Autori: Berti, Alessandro, Wang, Xiaoting, Kourani, Humam, Van der Aalst, Wil M. P.
Zdroj: Process Science; Dec2025, Vol. 2 Issue 1, p1-25, 25p
Predmety: BUSINESS process modeling, REINFORCEMENT learning, BUSINESS process management, PETRI nets, LANGUAGE models, MODEL validation
Abstrakt: Process models are central artefacts in business process management: they drive analysis, automation, simulation, and compliance checking. Yet creating and maintaining high-quality models is labor-intensive and requires expertise in both the domain and formal notations such as Petri nets or BPMN. At the same time, many organisations already document their processes informally through textual work instructions, guidelines, and tickets. Automatically generating formal process models from such natural-language descriptions would therefore accelerate modeling, keep model repositories aligned with documentation, and provide stronger support for downstream uses such as conformance checking and digital twins. In this work, we study process model generation in a narrow, technical sense: given a textual process description, the model must produce a complete, executable process model. This generative capability can then be used both to propose models from scratch and as a building block for process modeling assistance and model completion.

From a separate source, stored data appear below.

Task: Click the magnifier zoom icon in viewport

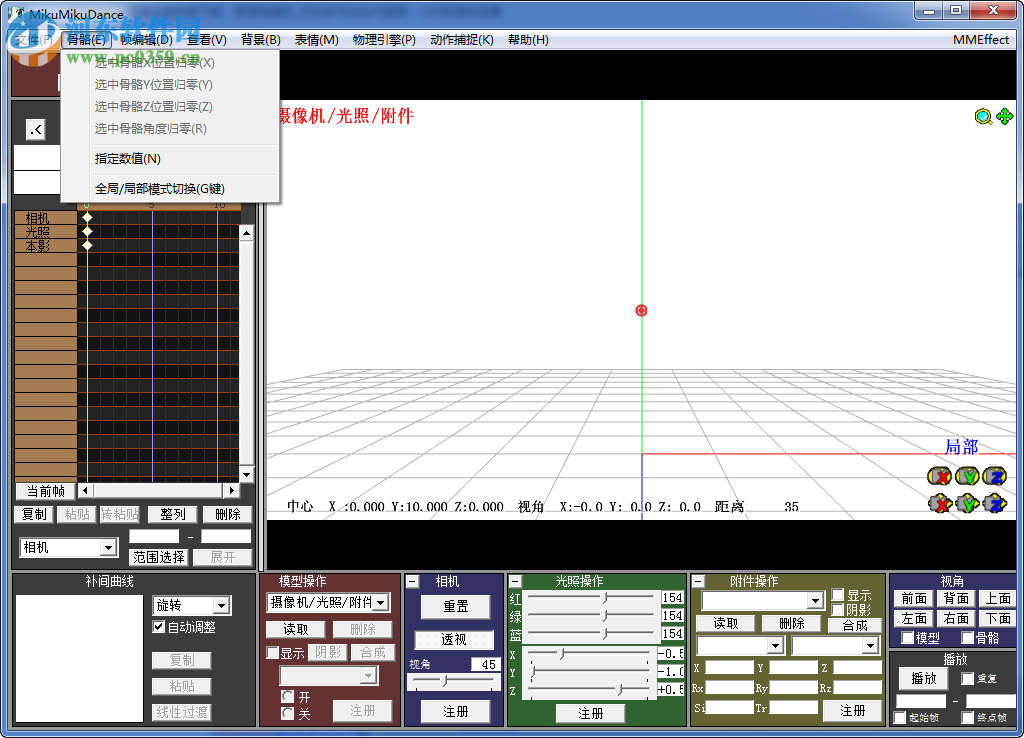Action: point(983,117)
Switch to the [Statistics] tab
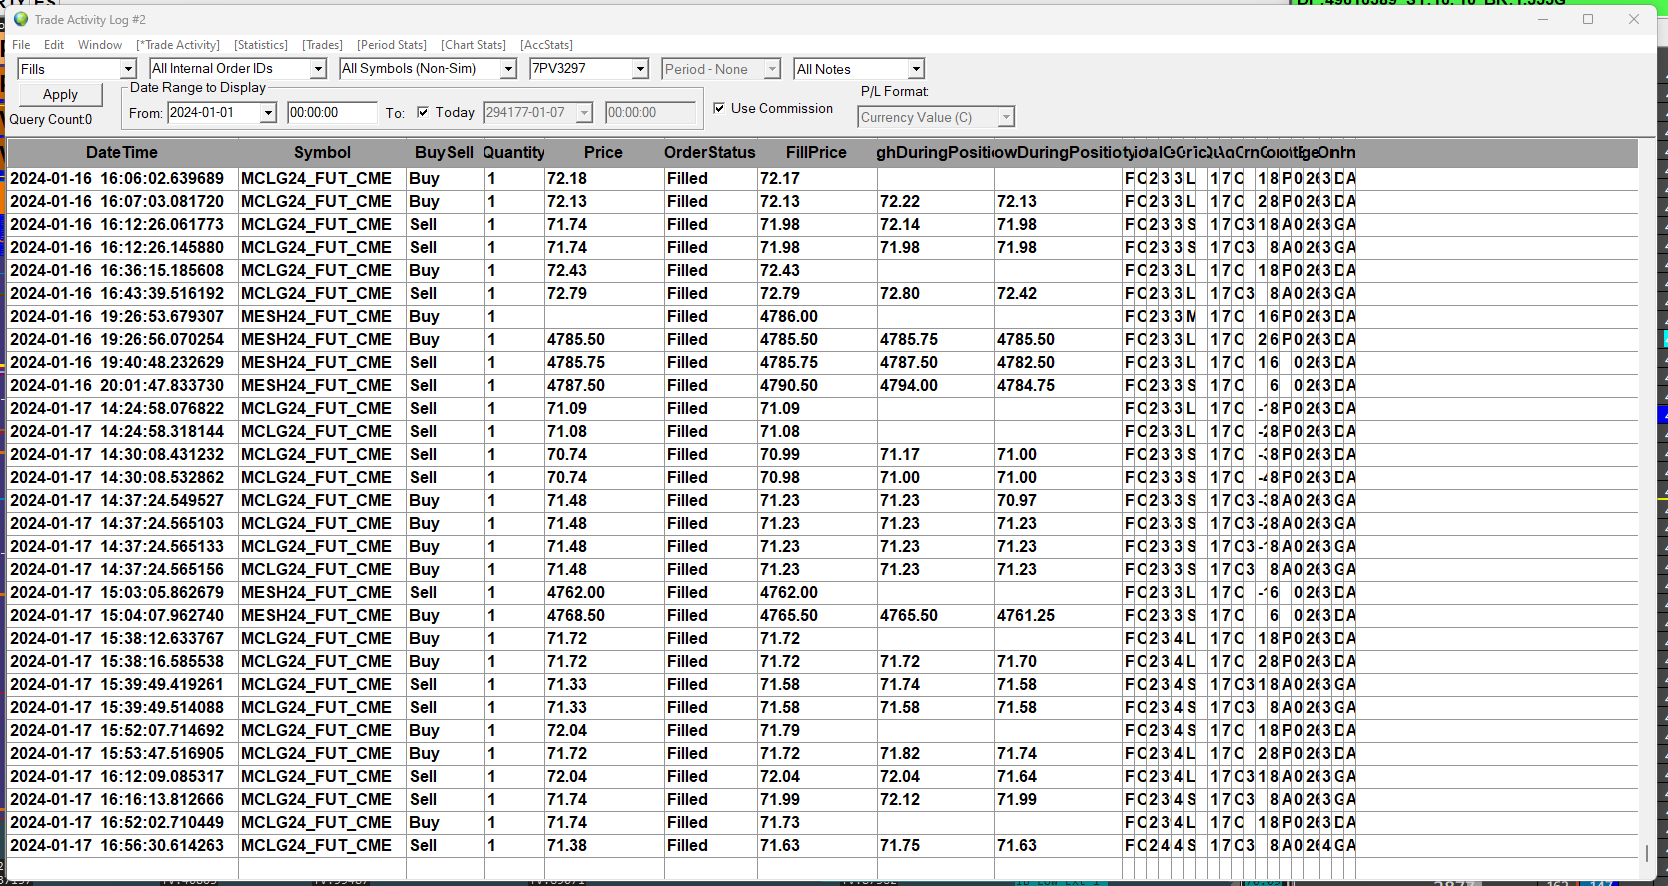 tap(261, 45)
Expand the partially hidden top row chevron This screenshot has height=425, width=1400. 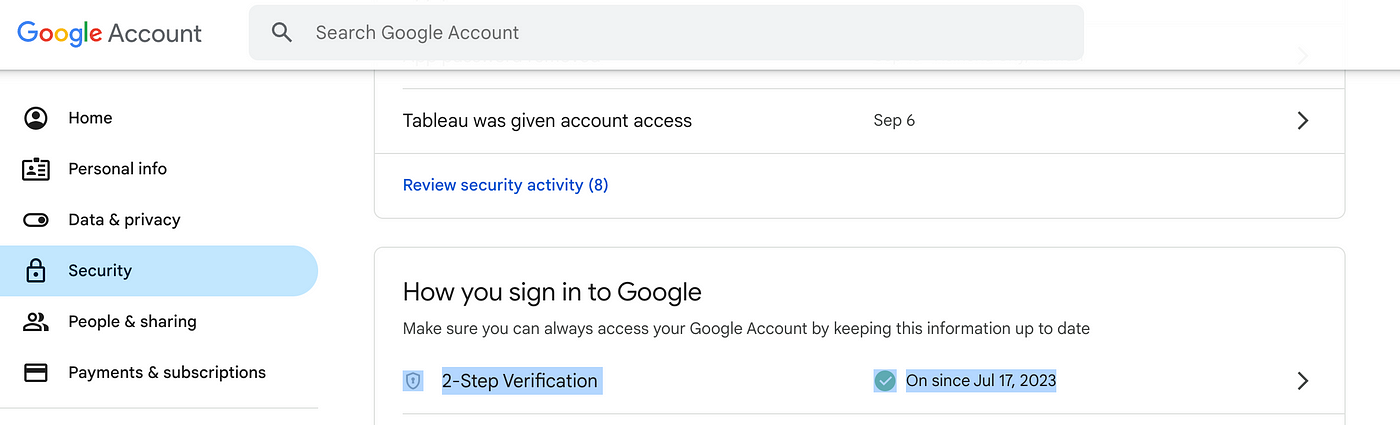[x=1302, y=56]
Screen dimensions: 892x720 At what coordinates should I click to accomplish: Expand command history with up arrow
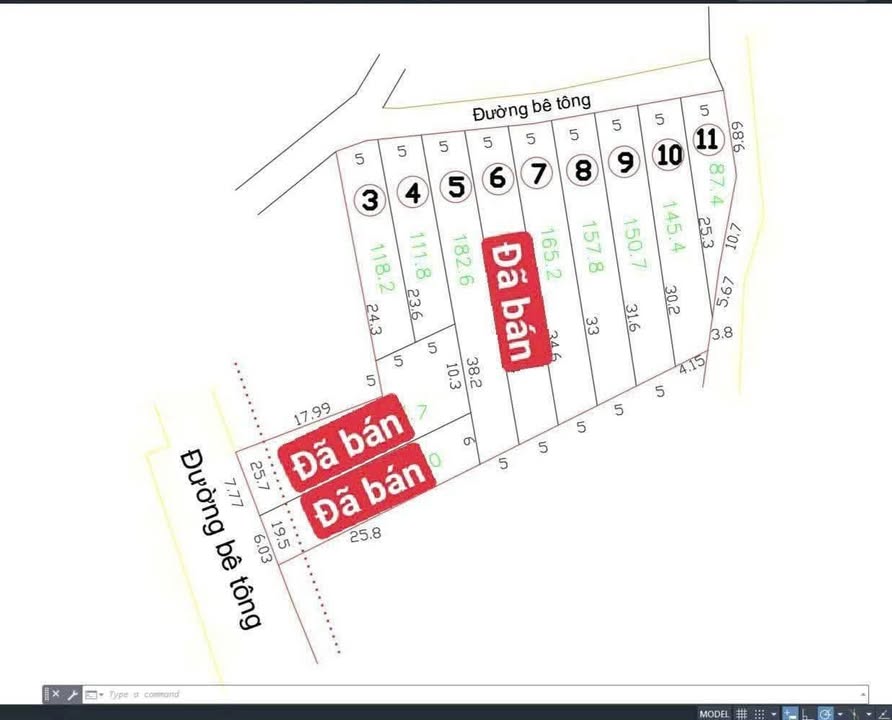863,694
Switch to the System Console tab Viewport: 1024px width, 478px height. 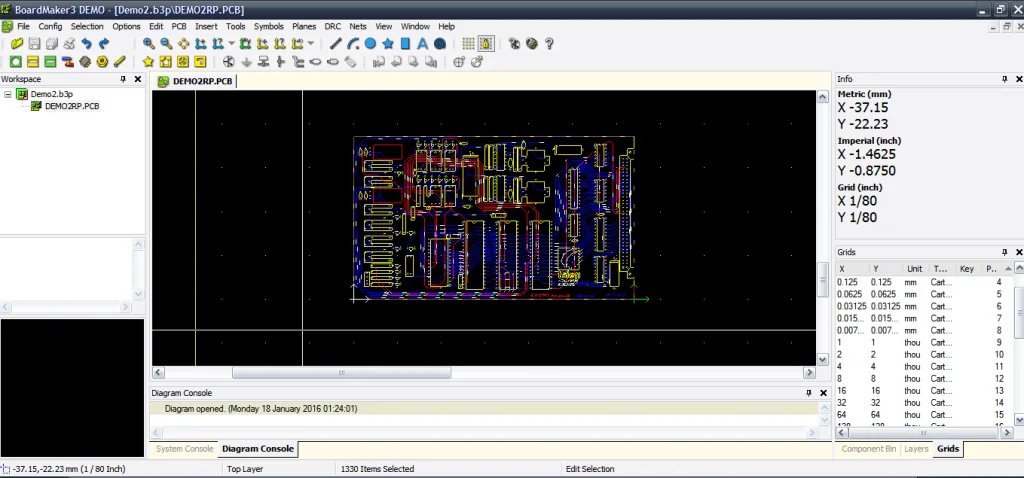pyautogui.click(x=184, y=449)
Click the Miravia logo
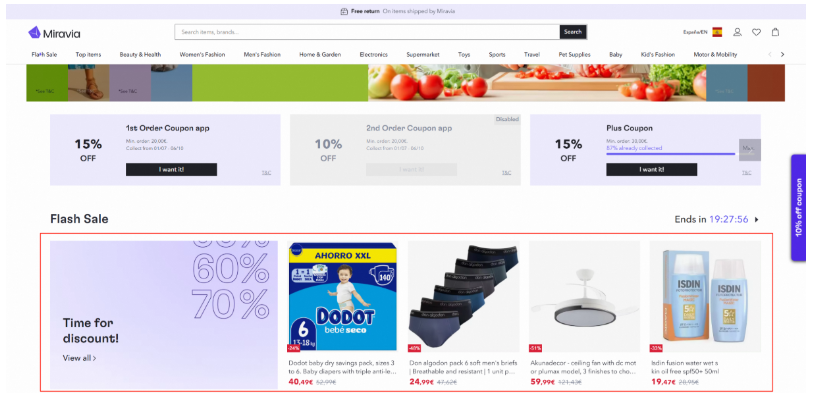816x400 pixels. click(x=54, y=33)
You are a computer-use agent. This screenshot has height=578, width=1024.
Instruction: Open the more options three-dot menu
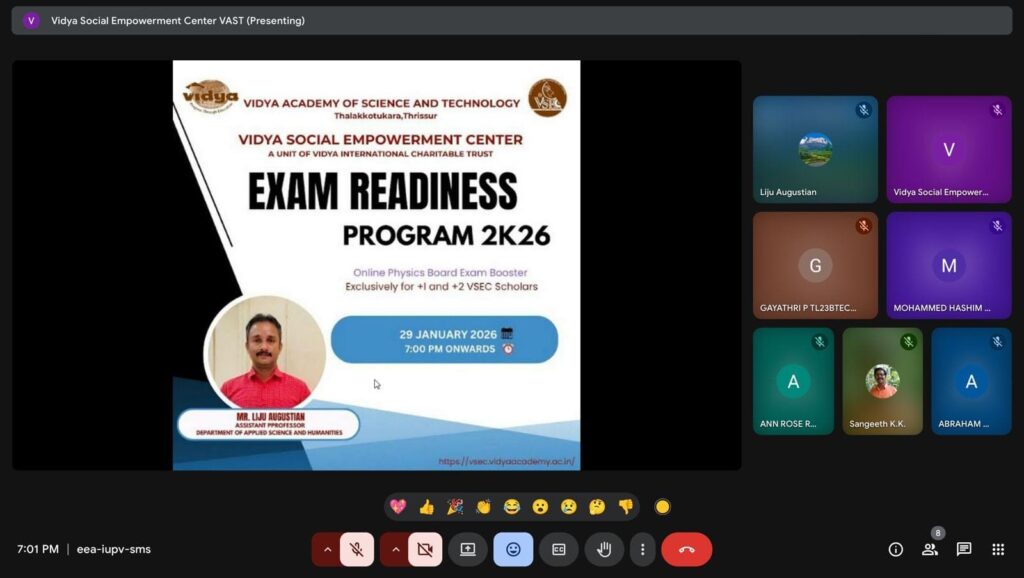tap(643, 549)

Large Language Models (LLMs) pretrained on generic text often struggle with this task, producing syntactically invalid or behaviorally incorrect process models. To address this limitation, we apply Reinforcement Learning (RL) to specialize a pretrained LLM specifically for process model generation. Our RL approach combines automatically verifiable rewards, based on structural checks and behavioral footprints, with universal judgments provided by an LLM-as-a-Judge. We created a dataset of 1312 textual process descriptions with corresponding reference models to support Supervised Fine-Tuning and RL. Experiments demonstrate that RL significantly reduces invalid model generations, improves behavioral correctness, and allows control over model complexity. On the ProMoAI benchmark, the resulting checkpoint approaches the performance of state-of-the-art proprietary models while producing fewer invalid generations. [ABSTRACT FROM AUTHOR]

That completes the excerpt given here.